Roland lui lança un coup d’œil sévère, qui fut perdu, car Cuthbert contemplait le port, où les petits bateaux de pêche glissaient vivement en tous sens comme des puces d’eau.

— Si fait, exactement ce que j’lui ai répondu, « pourquoi pas, en effet ? ». La demeure a été réduite en cendres, mais le baraquement est toujours debout ; tout comme l’écurie et la cambuse juste à côté. Suivant les ordres du Maire Thorin, j’ai pris la liberté d’approvisionner le garde-manger, de faire balayer et rafraîchir un brin le baraquement. À l’occasion, vous verrez une bestiole ou deux, mais rien qui morde ou qui pique… et pas d’serpent, à moins qu’y en ait sous le plancher et s’il y en a, mieux vaut les y laisser, c’est ce que je dis toujours. Vous m’entendez, les garçons ? Mieux vaut les y laisser !

— Mieux vaut les laisser se la couler douce sous le plancher, approuva Cuthbert, sans quitter le port des yeux, les bras croisés sur la poitrine.

Avery lui lança un bref regard incertain, son sourire papillotant un tantinet aux commissures. Puis il se tourna vers Roland et son sourire retrouva son éclat habituel.

— Y a point de trou dans la toiture, mon gars, et si jamais il pleut, vous serez au sec. Qu’en pensez-vous ? Ça vous paraît convenir ?

— Mieux que ce que nous méritons. Vous vous êtes montré très efficace, je trouve, et le Maire Thorin est bien trop aimable.

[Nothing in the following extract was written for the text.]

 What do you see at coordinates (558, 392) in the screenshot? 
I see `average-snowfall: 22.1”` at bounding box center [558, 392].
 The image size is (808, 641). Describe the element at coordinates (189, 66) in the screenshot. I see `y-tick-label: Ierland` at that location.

Ce qu’il pensait vraiment. Le hic était : pourquoi ?

— Mais nous apprécions sa prévenance. N’est-ce pas, les amis ?

Cuthbert et Alain en convinrent énergiquement.

— Et nous acceptons avec reconnaissance.

Avery approuva de la tête.

— Je le lui dirai. Allez en paix, les garçons.

Ils avaient atteint la barre d’attache des chevaux. Avery distribua une nouvelle tournée de poignées de main, tout en détaillant leurs montures d’un œil perçant, cette fois.

— À demain soir, donc, messires ?

— À demain soir, confirma Roland.

— Vous s’rez capables de trouver le Bar K par vous-même, à votre avis ?

À nouveau, le mépris tacite et la condescendance inconsciente du bonhomme frappèrent Roland. Et c’était peut-être une bonne chose. Si le Haut Shérif les jugeait stupides, qui savait ce qui pourrait en résulter ?

— Nous trouverons, fit Cuthbert, montant en selle.

Avery examina d’un œil suspicieux le crâne de corneille qui ornait la selle de Cuthbert. Ce dernier surprit son manège mais, pour une fois, resta bouche cousue. Roland fut à la fois stupéfait et ravi de cette réserve inattendue.

— Au plaisir de vous revoir, Shérif.

— Vous aussi, mon garçon.

Il resta campé près de la barre d’attache, gros bonhomme en chemise kaki aux aisselles marquées par la sueur et aux bottes noires trop bien astiquées pour un shérif dans l’exercice de ses fonctions. Où est le cheval qui pourrait le porter sur son dos toute une journée à travers les grands espaces de pâturages ? songea Roland. J’aimerais bien voir la ligne de ce Cayuse-là.

Avery les salua de la main tandis qu’ils s’éloignaient. Ses adjoints, le dénommé Dave en tête, vinrent sur le trottoir. Eux aussi agitèrent la main.